Besides a plethora of Christmas songs, both secular and religious, An American Century Christmas includes dialogue scenes from It's a Wonderful Life, Earl Hamner’s The Homecoming (precursor of The Waltons), Miracle on 34th Street, and A Charlie Brown Christmas, with readings of The Littlest Angel and a poem by Edgar Guest, a musical number from The Dick Van Dyke Show (the episode known as “An Alan Brady Christmas”) and tuneful, thematic medleys -- for example, the Santa-oriented songs released annually for more than a decade by Gene Autry, and Jule Styne’s Broadway-style songs for Mr. Magoo's Christmas Carol.

The cast even recreates, on stage, the radio satire “Green Chri$tma$” by Stan Freberg. In introducing the piece, however, they repeat the factoid that, while “Green Chri$tma$” was produced and released in 1958, because it was disliked by advertisers, the skit was never played on commercial radio until 1983. I can attest that this is untrue, because I heard it on WEMP-AM in Milwaukee no later than 1972; I even quoted it in a paper I wrote for my eighth-grade English class that year. That quibble aside, it was a pleasure to see Freberg’s biting and continuingly relevant send-up of holiday advertising reproduced today.

The magic of An American Century Christmas is that it holds the potential of being re-staged every year with minor changes so that it remains fresh for each new audience.

This is because the revue is written in a modular fashion. Scenes can be rearranged, removed, and inserted almost at will without harming the flow of the piece.

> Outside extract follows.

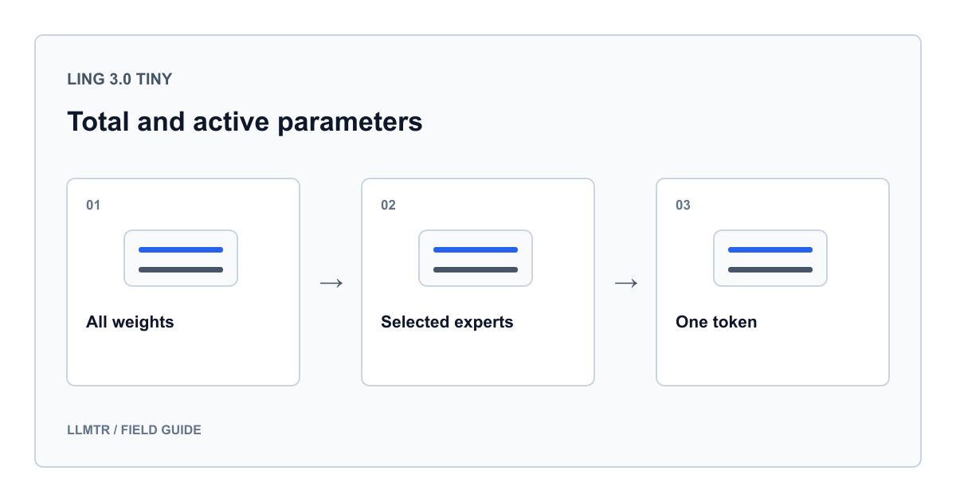This screenshot has width=956, height=502.
Task: Select the All weights label
Action: (x=130, y=323)
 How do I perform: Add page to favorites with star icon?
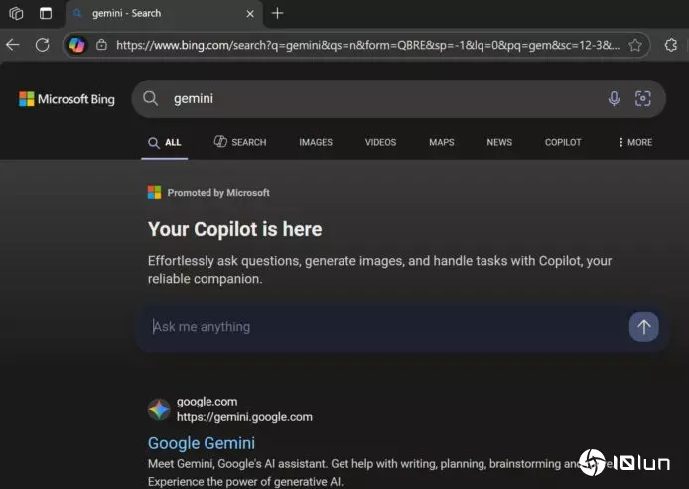coord(635,45)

For example, the Gene Autry medley – which moves from “Santa Claus Is Coming to Town” through “Up on the Housetop” to “Rudolph, the Red-Nosed Reindeer” – could be replaced with a medley of songs by Alfred Burt, who is represented later in the show with one of his “Christmas cards,” “Some Children See Him” and a brief sample of “Caroling, Caroling.”

No doubt the team of Marshall, Fuller, and Fuller hundreds of possible clips and musical manuscripts to come up with the show in its current form. No doubt many usable and entertaining items were filed away, regretfully, simply because adding them would make the show too long. (I think they gave short shrift to the Christmas songs that emerged from Broadway musicals, for instance, and could bring a few more forward in future productions.) No doubt these “leftovers” will fill a hundred nights over many Christmas seasons.

The ensemble cast does a terrific job in presenting the songs, often with a humorous twist. They relate to each other so smoothly that one might think they are members of the same family, gathered on Christmas morning to celebrate together. It would be unfair to single one out of the nine on stage (and one booming through the sound system), so here they are, as listed in the program: Ann DeMichelle, McCall Noelle Doyle, Kathryn Fuller, Bill Gordon, Adam Juran, Scott Kenison, Steve Lebens, Mick Tinder, Patricia Tinder, and Glenn L. White.

An American Century Christmas plays only through January 4 (when it will be replaced by Life with Father, whose run was interrupted for the holidays), so hurry to American Century Theater to celebrate Christmas with the cast and crew. Ticket information and showtimes can be obtained at www.americancentury.org.

Of course, if my prediction is true, you will be able to enjoy the tradition of An American Century Christmas for many, many years to come.

An American Century Christmas opened Wednesday, December 10, 2008, and runs through Sunday, January 4, 2009, at Theatre II, Gunston Arts Center, 2700 S. Lang Street, Arlington, Virginia 22206. Performances most weeks are Thursday through Saturday evenings at 8:00 p.m., with Saturday and/or Sunday matinees at 2:30 p.m., and with additional weeknight shows during the weeks of Christmas and New years. More information is available at www.AmericanCentury.org or by calling the theatre at 703-998-4555 to order tickets.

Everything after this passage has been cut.